Emeritus Professor MaryAnn Bin-Sallik AO has played a monumental role in the advancement of Aboriginal studies. She has been part of government committees of inquiry into Aboriginal employment; discrimination in employment; and the forced removal of Aboriginal and Torres Strait Islander children.

Professor Bin-Sallik spent 17 years in the health care sector. She was the first Aboriginal resident of Darwin to graduate as a nurse and then became first Indigenous worker in Australian higher education. She was the first Indigenous Australian to earn a doctorate from Harvard University in Boston, and that passion for education brought her back to Australia where she was appointed Senior Lecturer in Aboriginal Studies at the South Australian College of Advanced Education. She became Head of the School of Aboriginal Studies and Teacher Education at the University of South Australia in 1990.

She has been an active researcher into contemporary Aboriginal identity in Broome and Darwin and the influences of Asian migration in those areas. She has continued her advocacy for Indigenous participation in higher education and has served on numerous national and state committees.

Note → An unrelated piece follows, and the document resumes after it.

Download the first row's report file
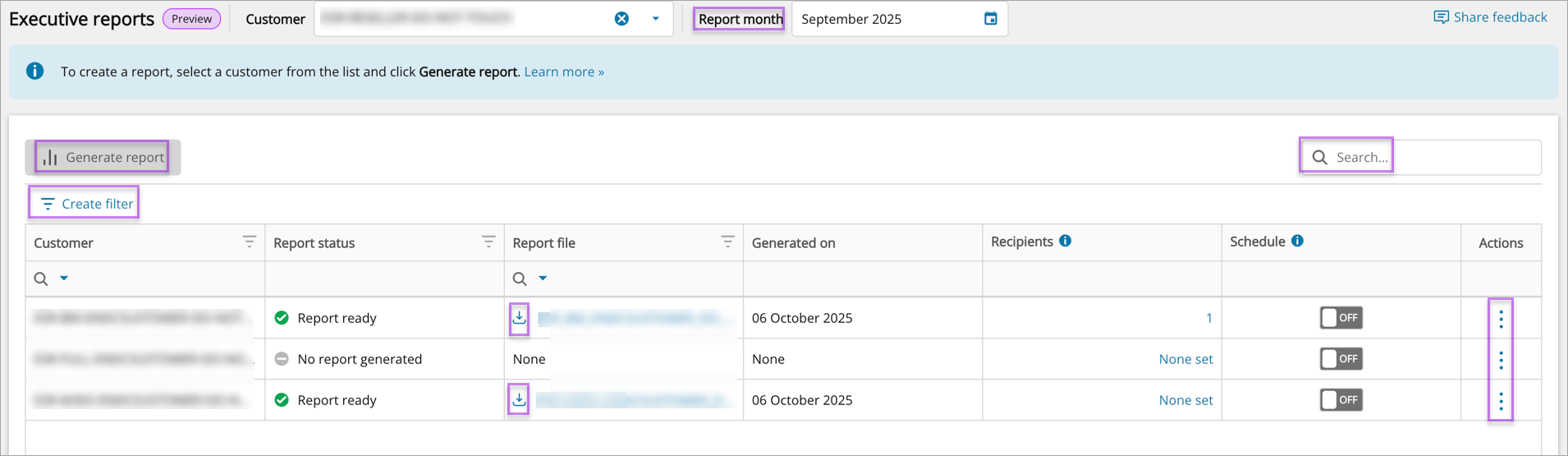This screenshot has width=1568, height=456. click(x=519, y=318)
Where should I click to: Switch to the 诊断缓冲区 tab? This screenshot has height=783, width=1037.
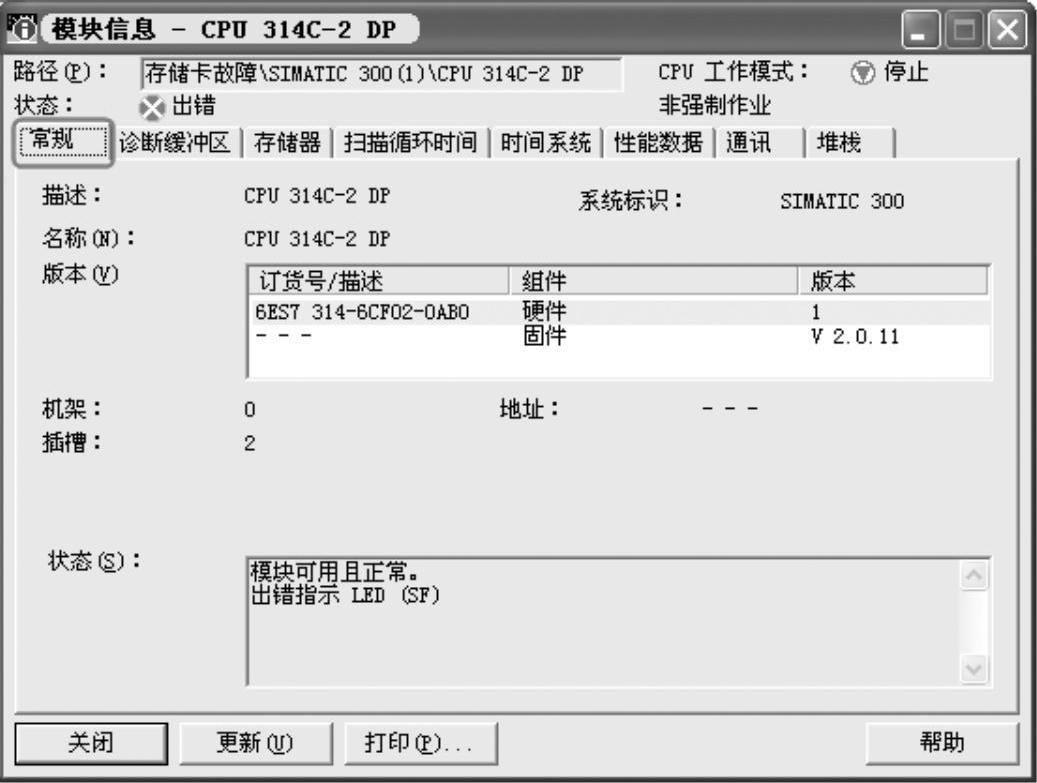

She has been a member of the National Population Council, and the Council of the Institute of Aboriginal Studies (now the Australian Institute of Aboriginal and Torres Strait Islander Studies). She was a Co-Commissioner for the Human Rights Commissions' Enquiry into the Forced Removal of Aboriginal and Torres Strait Islander Children. In 2016 she was named as the National Aborigines Day Observance Committee - NAIDOC’S  - female Elder of the year. In the Australia Day Awards early in 2017 Emeritus Professor MaryAnn Bin-Sallik was awarded an Order of Australia for her passion for education and for the participation of Aboriginal people in that education.